Currently reading: Digital Habitats: Stewarding Technology for Communities by Etienne Wenger, Nancy White, and John D. Smith (2009)
Wenger is best known for the concept “communities of practice,” which I will get to in future posts as I work through Communities of Practice and Cultivating Communities of Practice. CoP maintain a focus on the practice of knowledge through learning, and the authors emphasize the social orientation of these practice groups. CoP can best be characterized as learning together.
Digital Habitats is an interesting text because it doesn’t cater to a traditional academic audience. I initially picked up the book because it seemed to combine a focus on community with more attention to how technology influences the community experience than CoP and CCoP do (makes sense as CoP was published in 2000). DH is intended for multiple audiences including academic researchers, business professionals, and community activists who are interested in more effectively leveraging technology for their specific community purposes. I really appreciate that the authors make a point to understand how technology and community interact with one another; they recognize that the community influences what technologies and how the technologies are used, and they also point out that technology also influences how the community comes together and engages in practices. This helps to mitigate the potential of falling into an instrumental or determinist view of technology and community.
A few aspects of DH I find particularly useful:
- Technology stewardship– the focus on a technology steward as an individual who takes responsibility for a community’s technology resources (Chapter 3) Tech stewards are generally already part of the community and as such are able to assess the community’s tech needs and what technology can be used for these needs, and then they aid in the adoption/transition/integration of the technology into community practices.
- Importance of habitats– communities require a habitat or a space to learn together (Chapter 4).
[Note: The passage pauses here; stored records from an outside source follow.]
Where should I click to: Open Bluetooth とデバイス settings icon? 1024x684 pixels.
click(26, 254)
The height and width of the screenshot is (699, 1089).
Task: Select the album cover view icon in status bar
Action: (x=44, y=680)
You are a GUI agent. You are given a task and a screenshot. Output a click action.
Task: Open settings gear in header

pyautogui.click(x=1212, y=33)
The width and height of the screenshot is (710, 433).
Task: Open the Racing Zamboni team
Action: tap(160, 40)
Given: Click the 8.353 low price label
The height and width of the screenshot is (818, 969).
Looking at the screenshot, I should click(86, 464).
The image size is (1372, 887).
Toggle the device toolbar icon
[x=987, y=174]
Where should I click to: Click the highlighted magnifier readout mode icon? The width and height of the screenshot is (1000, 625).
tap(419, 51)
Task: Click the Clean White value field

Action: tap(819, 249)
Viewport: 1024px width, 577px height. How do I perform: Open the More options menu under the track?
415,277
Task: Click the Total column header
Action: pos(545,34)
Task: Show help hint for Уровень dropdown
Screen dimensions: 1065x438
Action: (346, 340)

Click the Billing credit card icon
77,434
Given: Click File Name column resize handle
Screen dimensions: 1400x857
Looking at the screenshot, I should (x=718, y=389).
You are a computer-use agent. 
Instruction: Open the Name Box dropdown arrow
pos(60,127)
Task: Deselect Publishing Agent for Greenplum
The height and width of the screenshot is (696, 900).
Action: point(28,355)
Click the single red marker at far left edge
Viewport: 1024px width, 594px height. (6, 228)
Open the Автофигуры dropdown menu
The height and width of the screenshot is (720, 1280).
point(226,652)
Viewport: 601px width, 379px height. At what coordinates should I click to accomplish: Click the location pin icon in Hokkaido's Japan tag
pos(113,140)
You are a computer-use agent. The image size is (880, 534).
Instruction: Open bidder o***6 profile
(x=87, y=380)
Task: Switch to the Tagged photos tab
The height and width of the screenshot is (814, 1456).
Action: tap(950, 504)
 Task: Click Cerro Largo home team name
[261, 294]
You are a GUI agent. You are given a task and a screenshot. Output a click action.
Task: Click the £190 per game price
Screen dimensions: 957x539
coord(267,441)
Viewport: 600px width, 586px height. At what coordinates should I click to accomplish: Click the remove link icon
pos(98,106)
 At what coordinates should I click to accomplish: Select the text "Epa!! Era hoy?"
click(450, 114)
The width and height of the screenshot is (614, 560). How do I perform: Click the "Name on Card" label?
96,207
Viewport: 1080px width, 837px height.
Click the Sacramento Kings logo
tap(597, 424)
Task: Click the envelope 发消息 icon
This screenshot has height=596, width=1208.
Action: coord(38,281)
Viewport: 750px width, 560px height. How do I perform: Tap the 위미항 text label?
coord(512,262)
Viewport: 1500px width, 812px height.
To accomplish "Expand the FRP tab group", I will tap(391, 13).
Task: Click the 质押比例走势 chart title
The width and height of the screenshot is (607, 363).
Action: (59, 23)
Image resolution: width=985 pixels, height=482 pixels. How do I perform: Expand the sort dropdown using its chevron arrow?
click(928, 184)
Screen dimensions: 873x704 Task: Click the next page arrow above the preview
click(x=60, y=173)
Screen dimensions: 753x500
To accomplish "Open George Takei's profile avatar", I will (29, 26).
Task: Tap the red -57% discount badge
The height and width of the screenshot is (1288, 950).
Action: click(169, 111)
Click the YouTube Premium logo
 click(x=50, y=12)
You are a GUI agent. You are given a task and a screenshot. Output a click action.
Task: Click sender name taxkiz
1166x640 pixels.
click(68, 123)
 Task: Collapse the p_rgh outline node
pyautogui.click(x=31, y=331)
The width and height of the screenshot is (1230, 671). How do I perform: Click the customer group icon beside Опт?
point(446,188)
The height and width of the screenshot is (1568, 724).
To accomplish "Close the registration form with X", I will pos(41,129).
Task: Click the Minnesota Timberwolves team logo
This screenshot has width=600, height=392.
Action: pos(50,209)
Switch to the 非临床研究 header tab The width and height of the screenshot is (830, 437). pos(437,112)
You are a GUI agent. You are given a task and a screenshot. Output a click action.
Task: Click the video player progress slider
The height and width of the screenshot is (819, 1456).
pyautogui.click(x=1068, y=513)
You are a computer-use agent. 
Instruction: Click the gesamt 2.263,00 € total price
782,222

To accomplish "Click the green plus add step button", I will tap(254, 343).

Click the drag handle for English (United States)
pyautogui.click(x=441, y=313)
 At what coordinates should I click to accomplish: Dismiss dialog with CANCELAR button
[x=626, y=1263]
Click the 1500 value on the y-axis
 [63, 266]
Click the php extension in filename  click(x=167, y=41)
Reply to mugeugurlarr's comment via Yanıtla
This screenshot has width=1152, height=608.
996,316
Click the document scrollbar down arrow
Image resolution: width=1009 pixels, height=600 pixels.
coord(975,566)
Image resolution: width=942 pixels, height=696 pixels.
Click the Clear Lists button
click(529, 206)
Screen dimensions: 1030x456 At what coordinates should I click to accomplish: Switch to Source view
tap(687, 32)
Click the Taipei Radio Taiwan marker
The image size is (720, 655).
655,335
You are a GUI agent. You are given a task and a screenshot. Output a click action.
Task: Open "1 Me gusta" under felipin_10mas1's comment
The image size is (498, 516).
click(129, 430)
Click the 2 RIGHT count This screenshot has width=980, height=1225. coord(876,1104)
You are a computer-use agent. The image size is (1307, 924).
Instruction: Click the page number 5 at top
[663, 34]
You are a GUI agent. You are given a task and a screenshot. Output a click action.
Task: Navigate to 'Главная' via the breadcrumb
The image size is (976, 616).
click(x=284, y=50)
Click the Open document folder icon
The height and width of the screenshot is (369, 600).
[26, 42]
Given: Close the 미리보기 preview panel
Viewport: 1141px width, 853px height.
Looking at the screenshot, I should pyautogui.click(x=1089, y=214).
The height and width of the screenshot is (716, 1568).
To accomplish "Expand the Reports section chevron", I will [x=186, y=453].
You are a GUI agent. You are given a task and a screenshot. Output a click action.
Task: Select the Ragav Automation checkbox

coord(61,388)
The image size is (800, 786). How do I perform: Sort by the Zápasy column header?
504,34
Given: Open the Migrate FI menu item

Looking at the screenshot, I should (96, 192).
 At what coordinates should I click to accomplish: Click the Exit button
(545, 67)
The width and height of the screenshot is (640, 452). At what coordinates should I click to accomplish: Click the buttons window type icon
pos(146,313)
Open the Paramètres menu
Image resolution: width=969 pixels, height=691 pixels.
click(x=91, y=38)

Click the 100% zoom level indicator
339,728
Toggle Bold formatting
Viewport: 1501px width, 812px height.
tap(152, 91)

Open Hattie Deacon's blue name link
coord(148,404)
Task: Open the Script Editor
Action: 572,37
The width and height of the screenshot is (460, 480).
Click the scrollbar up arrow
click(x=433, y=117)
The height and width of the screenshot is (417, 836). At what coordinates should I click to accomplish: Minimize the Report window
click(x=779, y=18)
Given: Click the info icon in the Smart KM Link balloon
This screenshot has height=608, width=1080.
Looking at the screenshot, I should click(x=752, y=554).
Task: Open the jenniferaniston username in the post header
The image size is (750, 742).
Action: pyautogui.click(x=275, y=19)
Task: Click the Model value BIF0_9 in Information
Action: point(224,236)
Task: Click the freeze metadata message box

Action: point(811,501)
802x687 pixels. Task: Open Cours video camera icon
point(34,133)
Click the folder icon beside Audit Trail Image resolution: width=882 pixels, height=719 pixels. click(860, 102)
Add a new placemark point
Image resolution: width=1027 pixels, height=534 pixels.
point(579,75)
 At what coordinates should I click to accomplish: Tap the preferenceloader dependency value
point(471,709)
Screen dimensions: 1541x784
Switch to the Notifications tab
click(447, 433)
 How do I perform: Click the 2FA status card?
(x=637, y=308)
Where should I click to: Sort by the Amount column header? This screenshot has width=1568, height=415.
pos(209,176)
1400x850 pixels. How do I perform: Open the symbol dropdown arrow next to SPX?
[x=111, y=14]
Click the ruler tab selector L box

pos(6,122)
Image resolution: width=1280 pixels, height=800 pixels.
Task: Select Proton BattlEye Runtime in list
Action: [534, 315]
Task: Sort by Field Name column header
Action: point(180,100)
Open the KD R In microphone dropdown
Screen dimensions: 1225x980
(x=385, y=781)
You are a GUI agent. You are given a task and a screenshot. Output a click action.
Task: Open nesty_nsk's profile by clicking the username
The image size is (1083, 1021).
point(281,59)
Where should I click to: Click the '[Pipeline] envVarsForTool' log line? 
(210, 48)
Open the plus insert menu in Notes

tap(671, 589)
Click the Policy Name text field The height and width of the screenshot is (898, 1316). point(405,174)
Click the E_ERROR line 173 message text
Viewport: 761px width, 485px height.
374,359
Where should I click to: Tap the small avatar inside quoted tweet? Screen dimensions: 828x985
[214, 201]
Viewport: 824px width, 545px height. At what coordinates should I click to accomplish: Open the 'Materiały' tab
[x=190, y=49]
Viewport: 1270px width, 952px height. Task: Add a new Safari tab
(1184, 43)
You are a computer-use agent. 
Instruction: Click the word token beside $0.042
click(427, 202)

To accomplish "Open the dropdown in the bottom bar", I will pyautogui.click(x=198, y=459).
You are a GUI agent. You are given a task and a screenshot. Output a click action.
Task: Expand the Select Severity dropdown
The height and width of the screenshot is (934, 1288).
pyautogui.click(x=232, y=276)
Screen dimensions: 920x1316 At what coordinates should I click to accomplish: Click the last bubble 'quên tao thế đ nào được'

This habitat doesn’t have to be physical or synchronous, and the authors propose that a habitat is constructed of tools, platforms, features, and configurations.
- Typology of community orientations– communities learn in different ways, and this typology of orientations allows tech stewards (and researchers!) a way to assess how the community works (Chapter 6). Some of the orientations include: meetings, open-ended conversations, projects, content, access to expertise, relationships, individual participation, community cultivation, and serving a context. Basically, these orientations help stewards understand how the community is already learning together, and from there the steward can help select an appropriate technology to continue the community’s preferred practice method.
I’ve been thinking about CoP as I’m working with Erin Cahill on a collaborative project about the Digital Media and Composition Institute (DMAC). We’re interested in how DMAC functions as a professional development institute to teach individuals digital composing skills, but what I find most interesting is how these 30+ individuals form a learning community at DMAC in less than 2 weeks. I also am interested in how this learning community breaks up at the end of the institute, and then these individuals have to return home, and in many cases, the DMAC participants are expected to act as technological stewards to facilitate a CoP at their home institutions.
So from what I’ve read in DH, I think this issue of technological stewardship is a critical one. Cindy, Scott, and the other staff are the DMAC stewards, but what about the DMAC participants? They have to transition from being a participant learning from tech stewards to being tech stewards themselves in less than 2 weeks. Many of the interviewees told us that they needed to be preachers or evangelicals at their home institution in order to gain support for digital media and composing, and one person even used the “returning native” image. What are the differences among these understandings of their roles: the technology steward, the preacher/evangelical, and the returning native?
Erin is most interested in spaces, so I’ll leave that to her to think about, but I think that it’s an area that needs much more development (it’s only a paragraph in DH, and there’s not much attention paid to how the social fills a space or what practices are found in habitats).
As I work on this video piece for the DMAC showcase, I’ll be focusing on the social interactions and the community formation at DMAC. This concept of the tech steward will undoubtedly be a central concept that I explore in my section.